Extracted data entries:
***

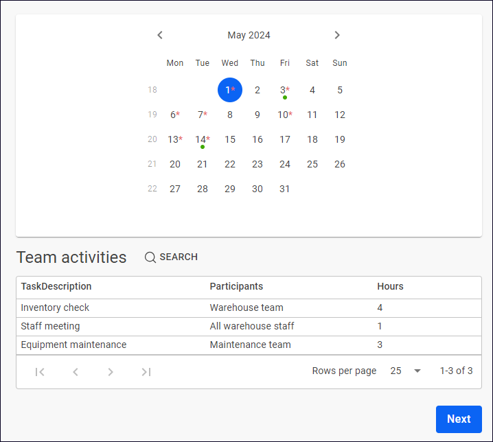The image size is (493, 442).
Task: Sort by TaskDescription column header
Action: [56, 286]
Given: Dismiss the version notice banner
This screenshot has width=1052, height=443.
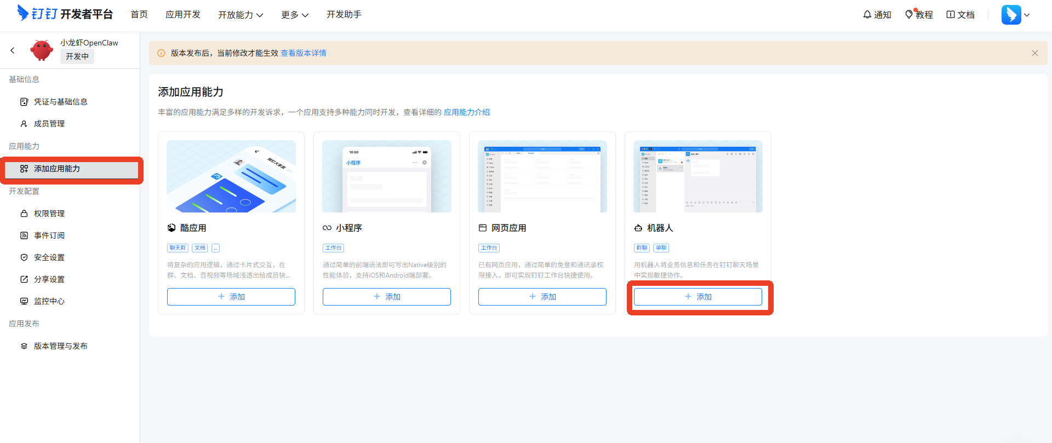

***

● Assignment:
Your answer must be the lines from the line containing "Given: Dismiss the version notice banner" through the final line of the data, written out exactly, both ends included and pictures left out.

● Written answer:
Given: Dismiss the version notice banner
This screenshot has width=1052, height=443.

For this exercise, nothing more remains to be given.